In fact, in some ways that’s already happening. NBC News has a good piece documenting the remarkable number of Trump administration officials who have publicly contradicted the president on matters related to Russia in the past couple of days. This includes the FBI director, the director of national intelligence and the U.S. ambassador to Russia.

That is, to put it mildly, highly unusual, but it’s the kind of thing that is becoming familiar. If you’re a top Trump official, it has become a significant part of your job to to assure people that they can ignore the insane things that come out of your boss’s mouth on any given day.

When they do that, they’re essentially trying to head off the tragic consequences of Trump’s ignorance, incompetence, malice and bad faith — consequences that in many cases are still hypothetical. For instance, Trump has made clear his utter contempt for NATO, arguably the most successful military alliance in human history, which has required administration officials to repeatedly take steps to reassure our understandably unsettled allies that we won’t be withdrawing any time soon. But for the moment the alliance still stands, and Vladimir Putin has not yet attempted to test it by invading a member nation.

In some cases, perhaps Trump’s aides should just let Trump say what he wants but not treat his statements as requiring any kind of action on their part. When Trump demands a private meeting with Putin without any aides present, and then the Russians say afterward that Trump made “verbal agreements” on some kind of military cooperation, the best answer for American officials might not be to scramble to figure out what the hell Trump agreed to, but just to act as though the whole thing never happened. Chances are that he’ll forget about it in a day or two anyway, once a celebrity says something on Twitter that gets him mad.

Another example: When Trump ludicrously claims that he has been tough on Russia, there’s a way in which he isn’t wrong. He has personally been a pathetic supplicant to Putin, but the administration has taken steps to punish Russia for its transgressions, imposing sanctions and expelling Russian diplomats. These steps have sometimes taken place over Trump’s objections, but they did occur.

So what we see is a constant tug-of-war between Trump and many of the people who work for him, in which they try to get him to read a briefing book or moderate his fawning over Putin, which he resists, but they often find ways to do the same things on policy that they would have done even if the president himself were more reasonable.

Just to be clear: I’m not arguing that this means everything is fine. In many areas, Trump’s rancid impulses are being put into direct practice. On immigration, for instance, the administration is enacting a series of policies to restrict legal immigration, shut America’s doors to asylum seekers and treat immigrant families with uncommon cruelty. These are expressions of Trump’s white nationalist philosophy, and they’re happening partly because it’s one of the few policy areas he actually cares about and demands action on, and partly because the people constructing those policies, like Jeff Sessions and Stephen Miller, are just as hostile to immigrants as Trump is, if not more.

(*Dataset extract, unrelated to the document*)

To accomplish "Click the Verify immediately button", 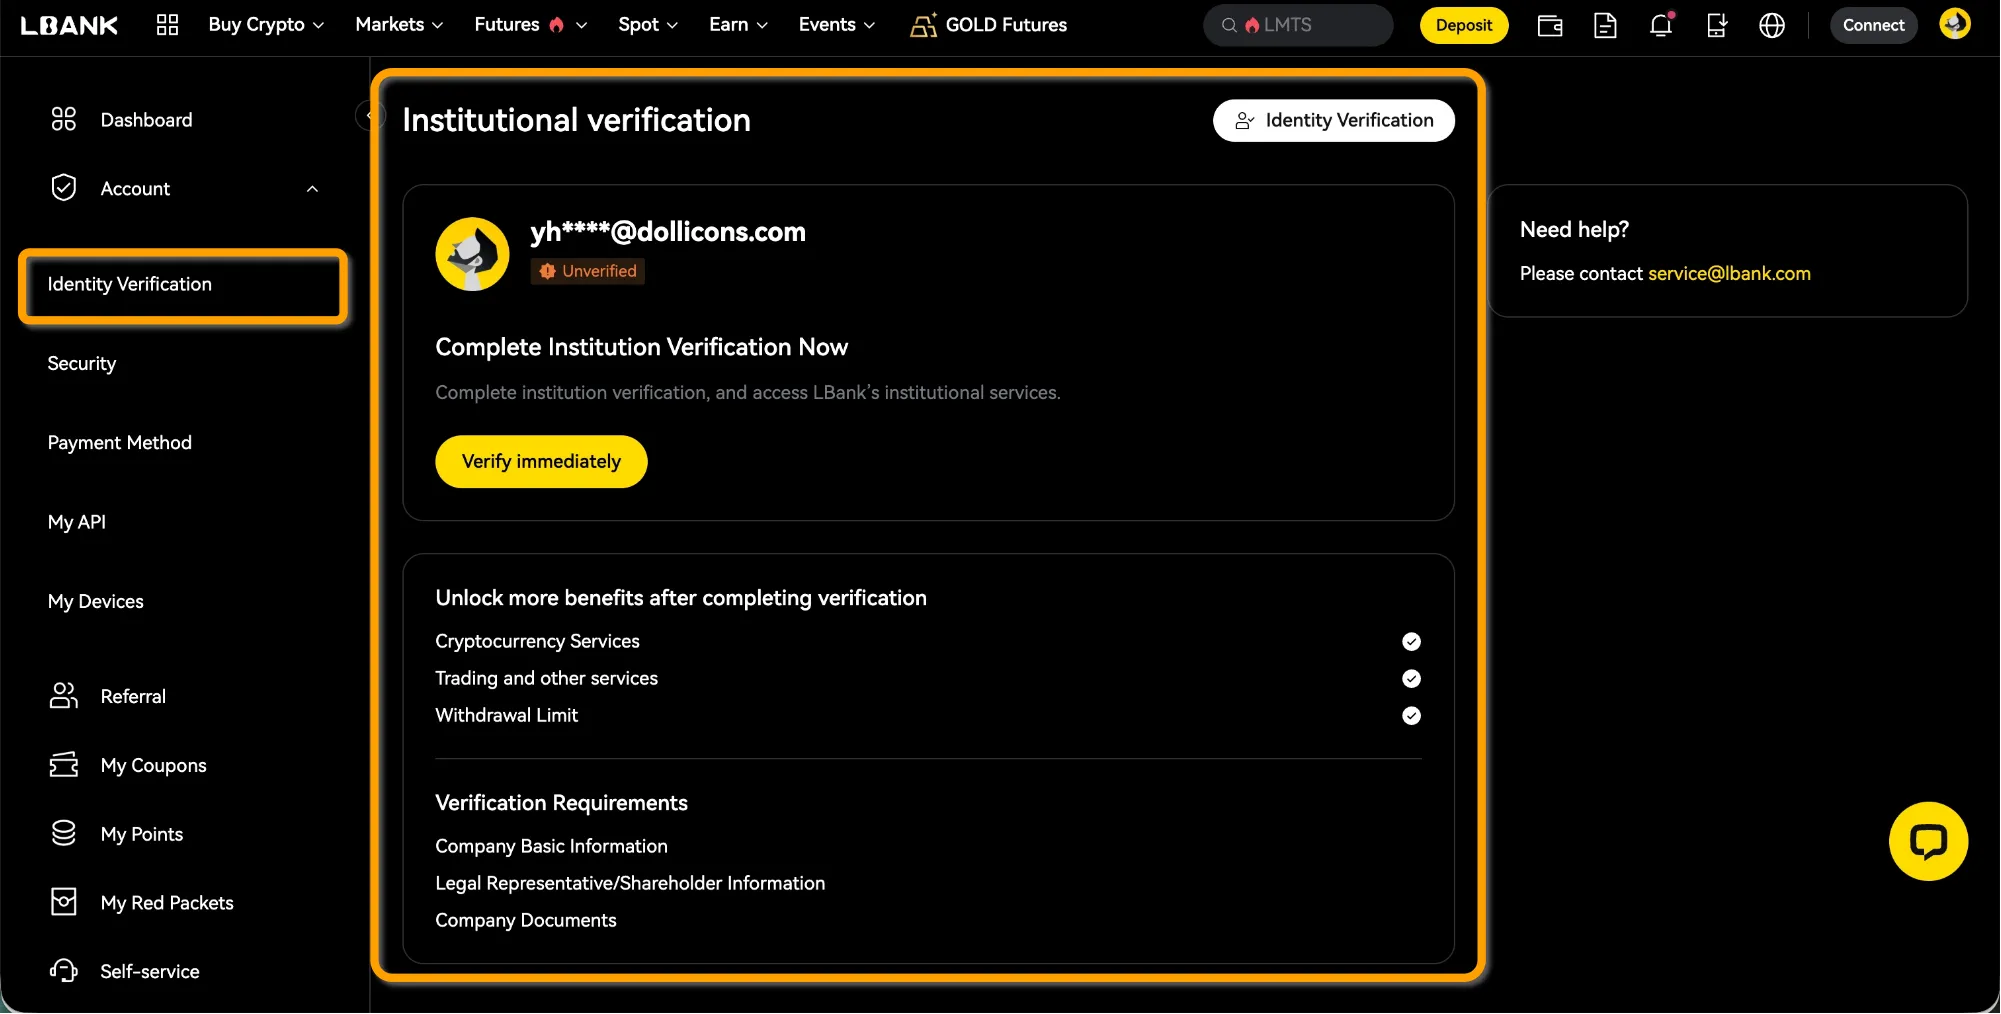I will (541, 462).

Not only that, there are areas where Trump’s indifference to the task of governing means that policies wind up being more extreme than they would otherwise have been. For instance, in previous Republican administrations it was common practice to find a moderate Republican who enjoys walks in the woods to lead the Environmental Protection Agency; while there would certainly be a deregulatory agenda carried out, they would attempt to show voters that they weren’t actively trying to poison our air, land and water. There may have been doctrinaire anti-environmentalists installed in the agencies, but the president’s broader political concerns would have provided at least some moderating influence.

But since Trump doesn’t care one way or other what the EPA does, the ideologues are left to do whatever they want. So first Scott Pruitt was installed to lead the agency; he lost his job only because his small-time corruption became an embarrassment to the president. He was replaced by acting EPA chief Andrew Wheeler, a coal lobbyist whose first major action was to ease rules on the storage of highly toxic coal ash, because who really needs to know if there’s mercury, cadmium and arsenic in your drinking water? The chances that Trump even knows that’s what the EPA is doing are somewhere between small and none.

All that being said, we still have a system in which the president is supposed to be running the government. As time goes on, more and more people in this administration may decide that they can ignore what the president says or does and carry out whatever policy they think is best. There are times when that could save us from catastrophe, and times when it could make things much worse.